Analysis

UK economy and sterling’s outlook

Cable nudged out a 2-day high at 1.4186, which reflected broader Greenback softness, which has been a consequence of the tip lower in US Treasury yields. The lift has returned the pair back towards recent range highs. The Pound yesterday outperformed, rising, for instance, by nearly 0.5% from the 9-day low it saw against the Euro while rallying out of the nine-day low it saw versus the Yen. The UK currency remains the second strongest performing of the G10+ currencies on the year so far.

Currently, Cable has turned lower at 1.4148, following mixed economic reports this morning. Even though UK monthly GDP strengthened in April, albeit a tad less than expected,  manufacturing, production and construction spoiled the party, while a sharp rebound in services saved the day. Overall GDP expanded 2.3% in April, a tad below consensus expectations, but up from 2.1% m/m in March. The three-month rate held steady at 1.5%, which sets the economy on the road for a strong rebound in overall economic activity in the second quarter of the year. With virus restrictions gradually being eased over the last months as vaccinations progressed, the data naturally remains uneven, but survey data suggests that growth is broadening and strengthening now.

The prognosis for the months ahead in the UK is looking good. While there has been a creep higher in new Covid cases in the UK, which has caused the prime minister to publicly ruminate that the fourth and final phase of the government’s “roadmap” to reopening, scheduled for June 21, might be delayed, there are good grounds to expect this won’t develop into a full-blown wave.
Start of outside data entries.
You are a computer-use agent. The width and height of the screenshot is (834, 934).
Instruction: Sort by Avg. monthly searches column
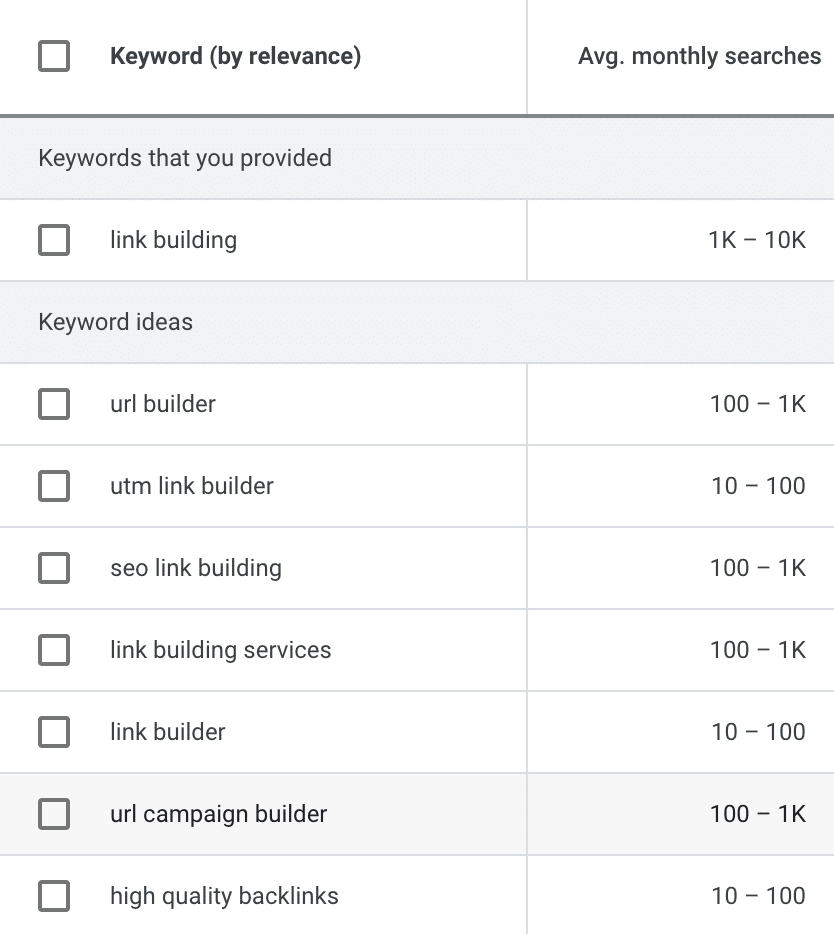[699, 56]
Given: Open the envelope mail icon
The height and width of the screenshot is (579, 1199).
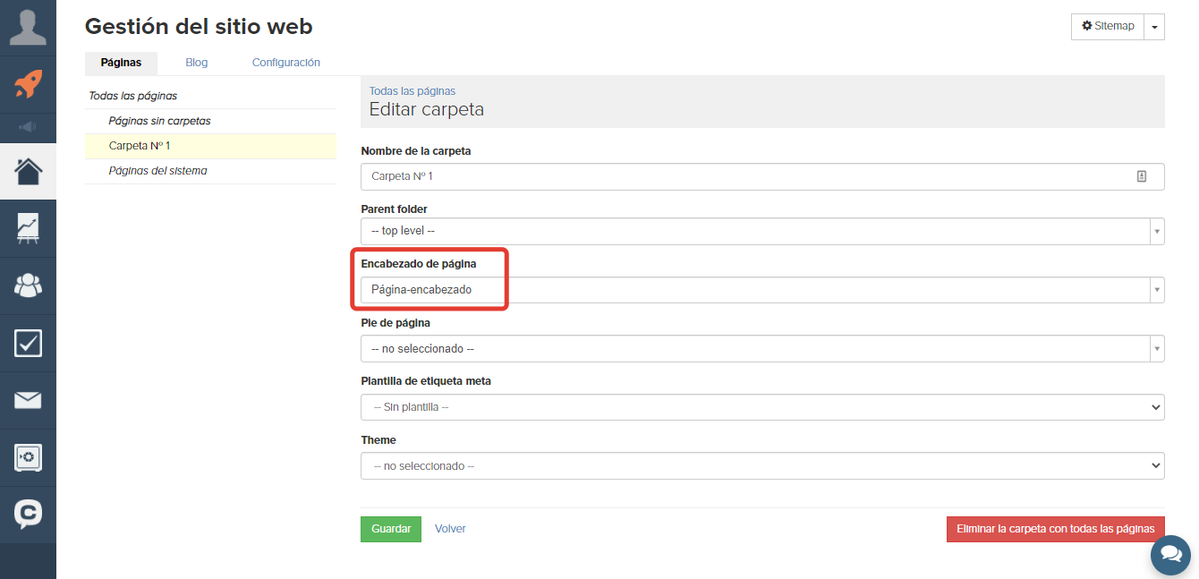Looking at the screenshot, I should click(28, 401).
The spread, which is being driven by the Indian variant, is mostly among younger, unvaccinated people, while the vaccinated majority is proving to be resistant.

Despite today’s reversal and the 1-month ranging market, the GBP  sustains an overall bullish outlook. The UK’s main equity indices are replete with globally-focused cyclical stocks, which continue to trade at a discount relative to global peers, and which should benefit as major economies rebound at a time when investors are searching for value.

GBPUSD is holding higher above the 50- and 200-day EMA and within an upwards channel since May 2020. However, the market has been trading in a horizontal trajectory for the past 4 weeks within the upper boundary of the 1.4245 Resistance and the lower immediate boundary of the 1.4080 Support. The daily RSI is sloping sideways but sustaining a move above the 50 levels, while the stochastic is heading upwards after the bullish cross on June 7th of the %K and %D lines. MACD lines held well above zero but with MACD turning below the signal line, presenting along with RSI an overall bullish outlook but with increasing bearish bias as well.

However for the outlook to get clearer we need to see a breakout of the latest range.  If there is a rejection of the 1.4080 bottoms and a move lower, it could initially meet the 50-day EMA and the 1.3960-1.4000 area (50% Fib. since April low). On the flip side, a bullish movement and an extension above 1.4200-1.4240 could open the way for the pair to test the 2018 peak.

In conclusion, GBPUSD is neutral in the near term but is looking neutral to bullish in the medium-term outlook.

Nevertheless, from the bank’s perspective, markets will be on a heightened state of alert to incoming policy signalling from BoE MPC members after Vlieghe said recently that an “early” rate hike was possible, provided there was a smooth transition out of the furlough. The furlough scheme ends on September 30, so Vlieghe’s remarks suggest that big decisions on the policy will be made after this. Until there is a proof then that the labour market can cope with the withdrawal of support measures policymakers are expected to continue to downplay recent spikes in price pressures as being transitory.